2. The optical detector arrangement of claim 1, wherein said characteristics include at least one of efficiency and degeneration of said protective agent.

3. The optical detector arrangement of claim 1, said arrangement further comprising a covering for covering said sensors.

4. The optical detector arrangement of claim 3, said covering further comprising members consisting of areas in said covering that are transparent for ultraviolet radiation passing therethrough.

5. The optical detector arrangement of claim 3, wherein said members are arranged to exhibit characteristics similar to human skin with respect to at least one of the aspects including absorbency, transparency, and thickness.

6. The optical detector arrangement of claim 1, wherein said arrangement is configured to provide information on a measured amount of sustained ultraviolet radiation.

7. The optical detector arrangement of claim 1, wherein said characteristics are optionally provided as one of a value of accumulated total dose and a real-time value.

8. The optical detector arrangement of claim 3, said sensors further comprising optical filters arranged so that incident UV radiation passing through the members initially hits the optical filters and subsequently hits the sensors.

9. The optical detector arrangement of claim 1, wherein the active elements are photo diodes.

10. The optical detector arrangement of claim 6, wherein the optical filters are arranged for at least one of UVA and UVB radiation.

11. The optical detector arrangement of claim 1, further comprising a reference diode blocked to the incident UV radiation.

12. The optical detector arrangement of claim 10, wherein said UVA radiation has a wavelength of about 400 to about 320 nm and said UVB radiation has a wavelength of about 320 to about 280 nm.

13. The optical detector arrangement of claim 1, said electrical circuitry further comprising amplifiers, ADC, an integrator, a resetting unit, calculating units, an oscillator, a memory unit driving elements and display units.

14. The optical detector arrangement of claim 1, further comprising being adapted to consider data representing different skin types.

15. The optical detector arrangement of claim 1, wherein the protective agent is a sun protective means.

16. The optical detector arrangement of claim 15, wherein the sun protective means is a sun checking inhibitor.

17. The optical detector arrangement of claim 15, wherein the sun protective means is a sun screening inhibitor.

18. The optical detector arrangement of claim 1, wherein efficiency of the protective agent is constituted of the SPC.

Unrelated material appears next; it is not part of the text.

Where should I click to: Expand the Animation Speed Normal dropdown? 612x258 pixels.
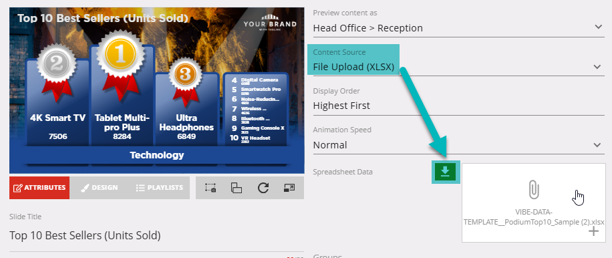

19. The optical detector arrangement of claim 1, wherein the sensor is adjustable for different skin types.

20. The optical detector arrangement of claim 1, further comprising an alarm unit.

21. The optical detector arrangement of claim 1, wherein the sensor is waterproof.

22. The optical detector arrangement of claim 1, wherein the sensor is powered by solar cells.

23. A method of detecting and registering incident ultraviolet (UV) radiation and characteristics of a protective agent applied on a detector arrangement, the method comprising the steps of:

providing said arrangement with at least two sensors, each connected to electrical circuitry for generating a detection signal;

arranging one of said at least two sensors as a reference sensor;

arranging one of said at least two sensors as a detector sensor to be applied with said protective agent;

arranging said electrical circuitry to compare signals from said reference and indicator sensors; and

outputting a signal corresponding to characteristics of said protective agent.